[引用文]
···
ギレーヌは、2019年にエプスタインが勾留中に自殺した後に行方不明となっていたが、2020年7月2日、性犯罪目的の未成年者誘拐・斡旋共謀などの容疑で逃走先のニューハンプシャー州で連邦捜査局に逮捕された[4]。2022年6月28日、ニューヨーク連邦地裁は、ギレーヌに対し禁錮20年を言い渡した[5][6]。
ギレーヌは父ロバート・マクスウェルが最も目を掛けていた子供であったと見なされており、異常に親密な父娘関係であったとされる[3][7][8]。
経歴
[編集]後のメディア王であるロバート・マクスウェルとフランス人のジャーナリストであるエリザベス・メイナードとの間に9人兄弟の末子としてフランスで生まれる。幼少期はロバートが出版した科学雑誌であるペルガモン・プレスの社屋兼住居で育った。
···
[指示文 1]
上の引用文のうち、「ギレーヌは、2019年にエプ」で始まり「年を言い渡した[5][6]。」に至るまでの部分を、一字も変えずに書き出してください。
[指示文 2]
ギレーヌに関する引用文に基づき、次の問いに答えてください。
(a) ギレーヌが連邦捜査局に逮捕されたのはどの州ですか。
(b) ニューヨーク連邦地裁がギレーヌに言い渡した刑は何ですか。
(c) ギレーヌは何人兄弟の何番目として生まれましたか。
[指示文 3]
ギレーヌ・マクスウェルの経歴を記した引用文を、最後の文の次から書き継いでください。

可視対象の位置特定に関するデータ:
···
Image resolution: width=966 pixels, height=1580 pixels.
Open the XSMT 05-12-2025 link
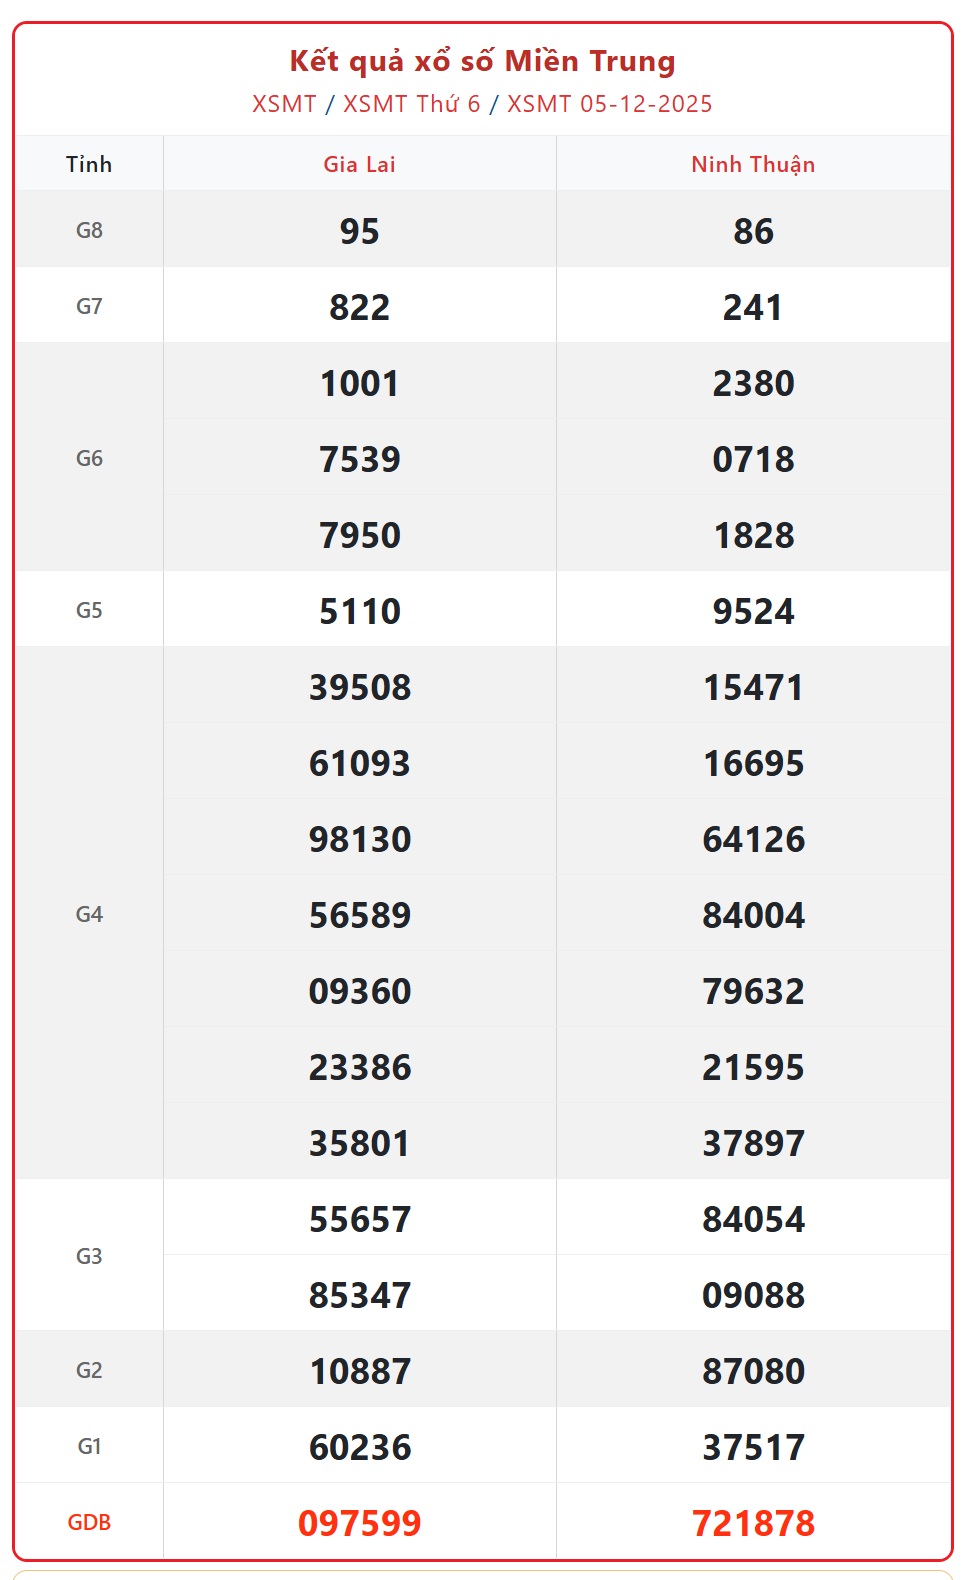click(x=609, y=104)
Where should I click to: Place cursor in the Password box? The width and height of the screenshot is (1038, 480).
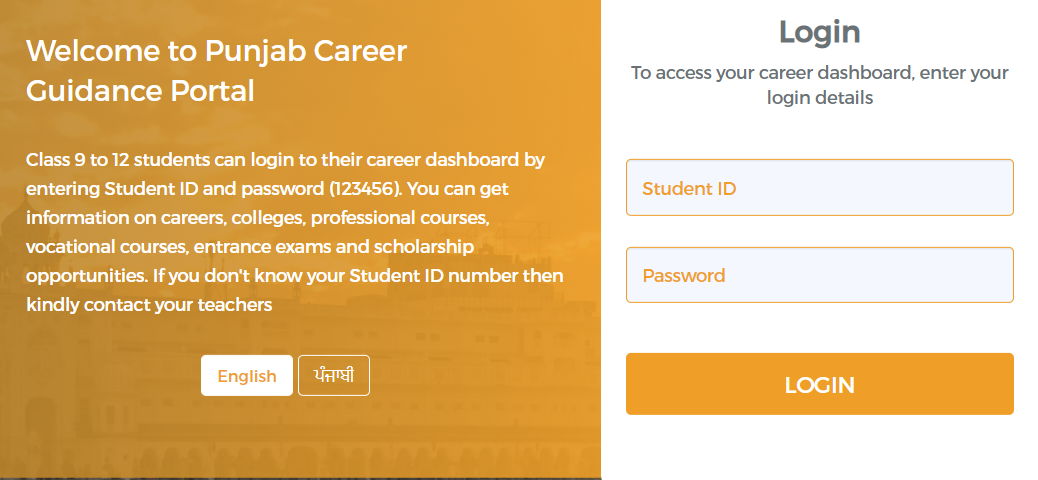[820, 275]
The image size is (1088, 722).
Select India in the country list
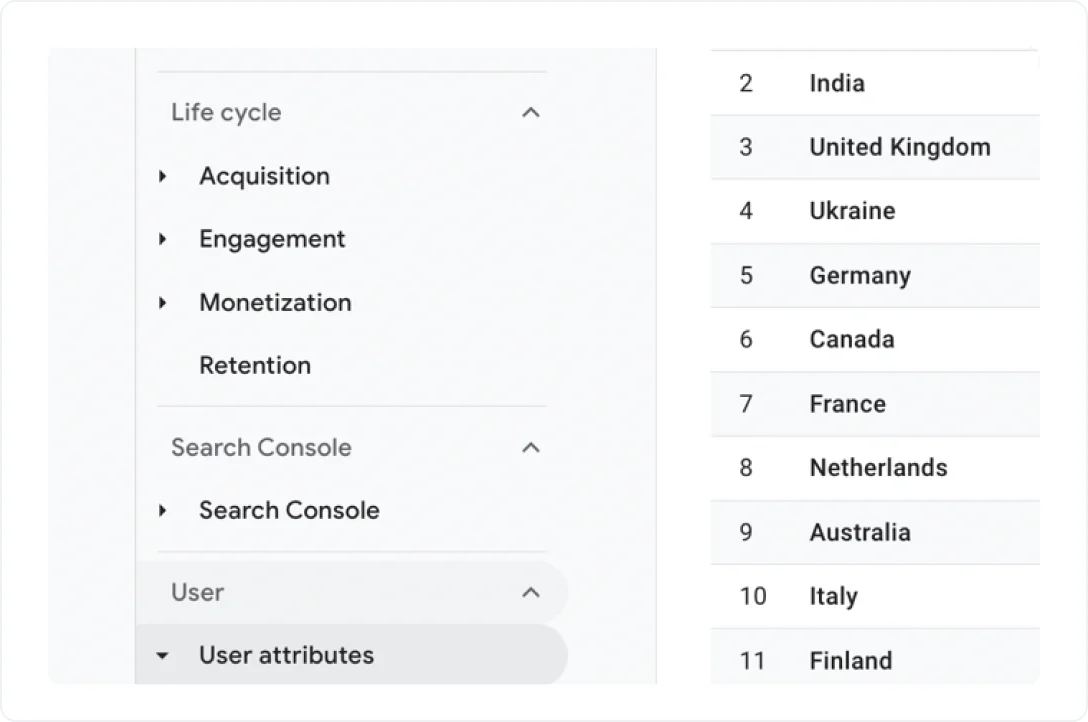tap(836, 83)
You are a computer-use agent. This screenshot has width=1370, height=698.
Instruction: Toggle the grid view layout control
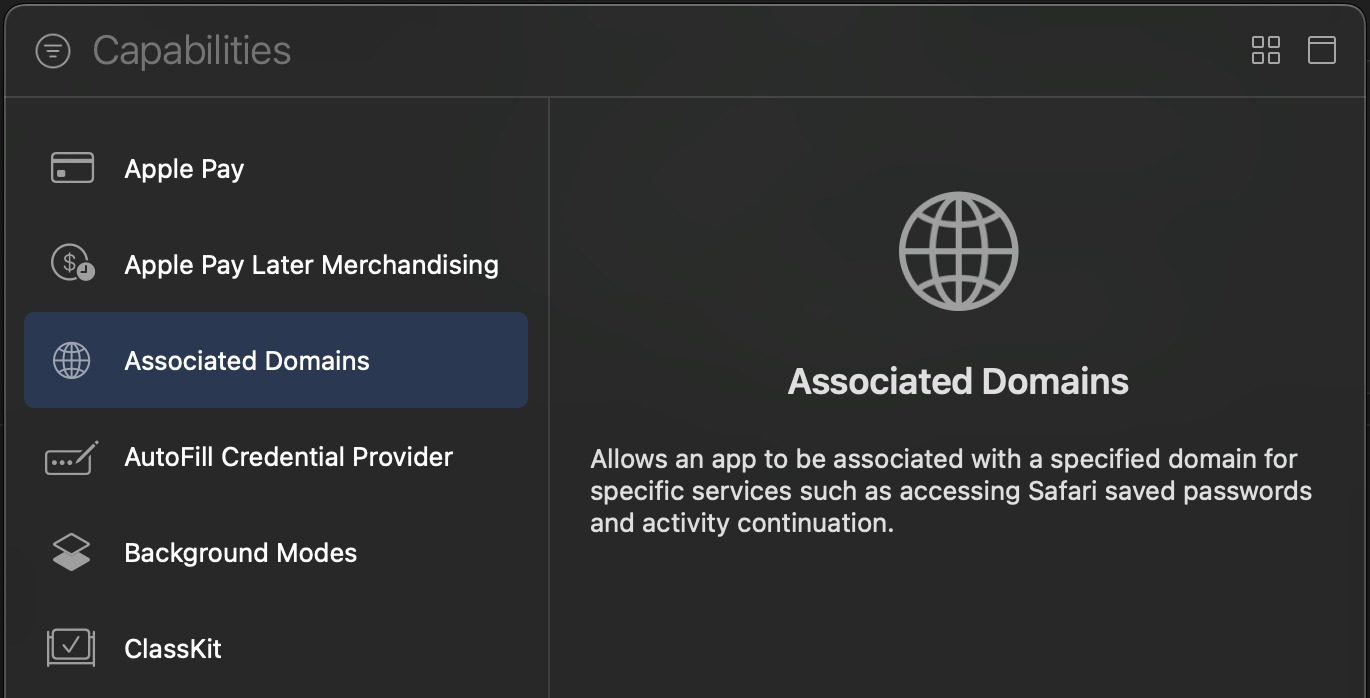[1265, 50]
···
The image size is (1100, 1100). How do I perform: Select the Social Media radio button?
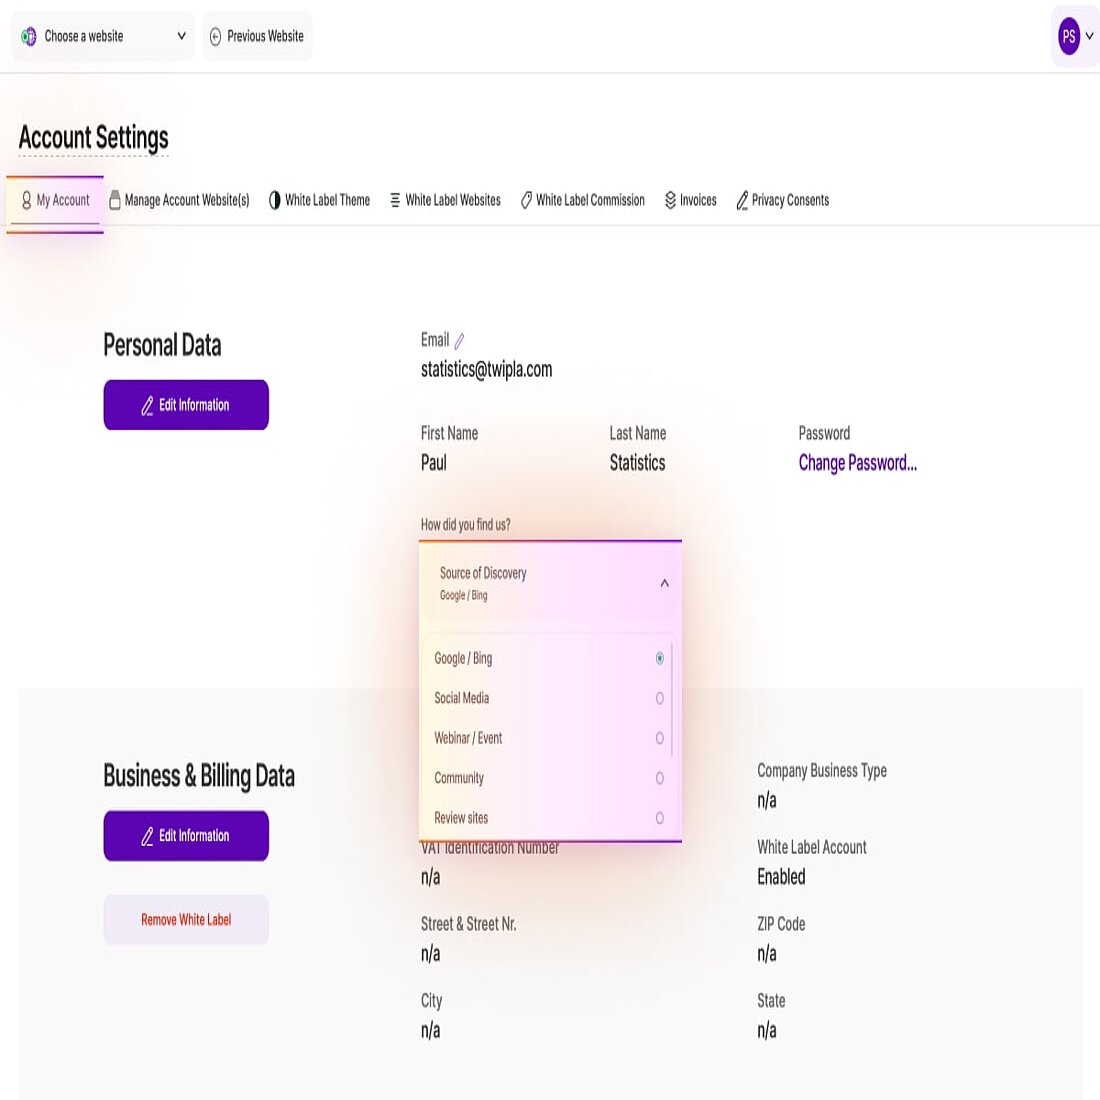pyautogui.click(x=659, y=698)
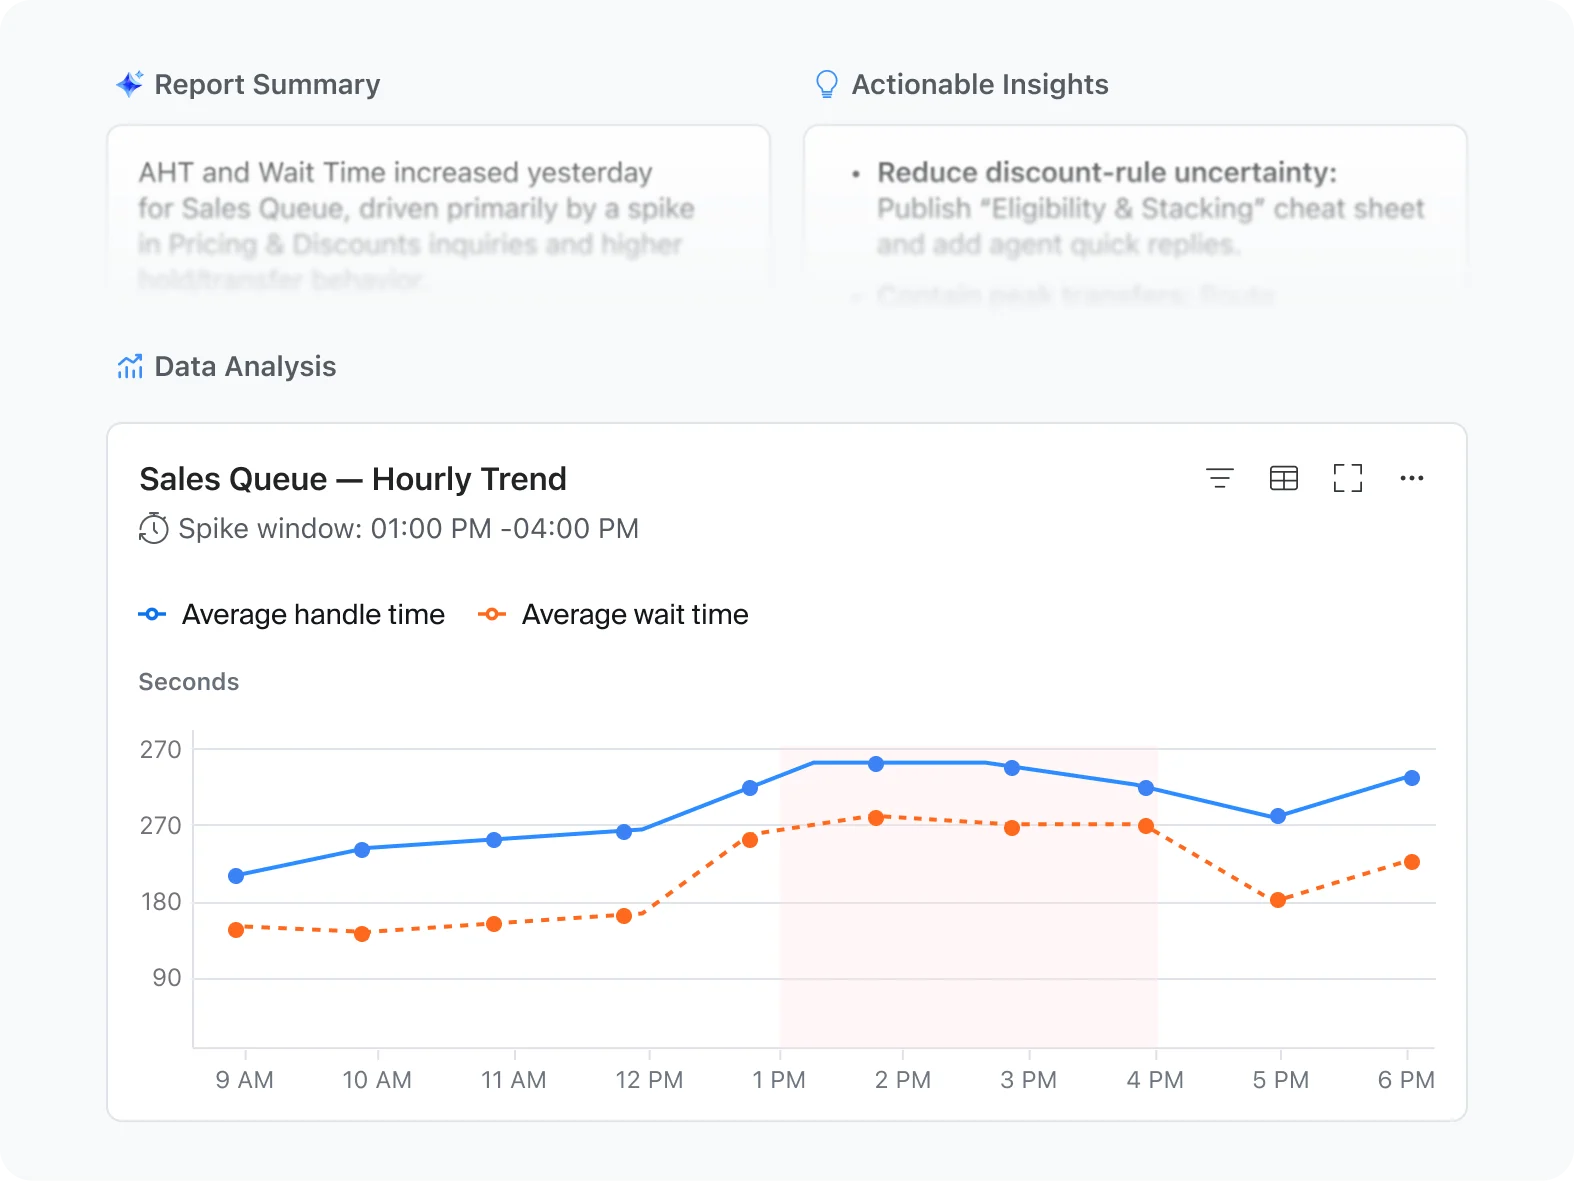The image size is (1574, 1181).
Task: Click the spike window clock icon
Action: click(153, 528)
···
[結果 1]
ギレーヌは、2019年にエプスタインが勾留中に自殺した後に行方不明となっていたが、2020年7月2日、性犯罪目的の未成年者誘拐・斡旋共謀などの容疑で逃走先のニューハンプシャー州で連邦捜査局に逮捕された[4]。2022年6月28日、ニューヨーク連邦地裁は、ギレーヌに対し禁錮20年を言い渡した[5][6]。

[結果 2]
(a) ニューハンプシャー州
(b) 禁錮20年
(c) 9人兄弟の末子

[結果 3]
ロバートは上記のとおり彼女を殊の外可愛がった[3][9]。また、彼女の聡明さにいち早く気づき、(ロバート自身が科学を重要視していたこともあり)幼少期からコンピュータのプログラミングを学習させるなど英才教育を施し、彼女もそれに応えてオックスフォード大学のベリオールカレッジに進学した。しかしロバートは大学入学後も彼女がボーイフレンドを家に連れてくることを禁止するなど支配した[10][11]。
1980年代にはギレーヌはイギリスの社交界で著名な人物となり、父がオーナーであるオックスフォード・ユナイテッドFCのディレクターを勤めたり、「ザ・ヨーロピアン」の広報を担当するようになっていった。
また、父は娘の名を冠したスーパーヨット「レディ・ギレーヌ(Lady Ghislaine)」を新造し仕事場として提供したり[12]、ニューヨークに新しい会社を立ち上げて彼女をサポートしたがあまり利益は出なかったようである。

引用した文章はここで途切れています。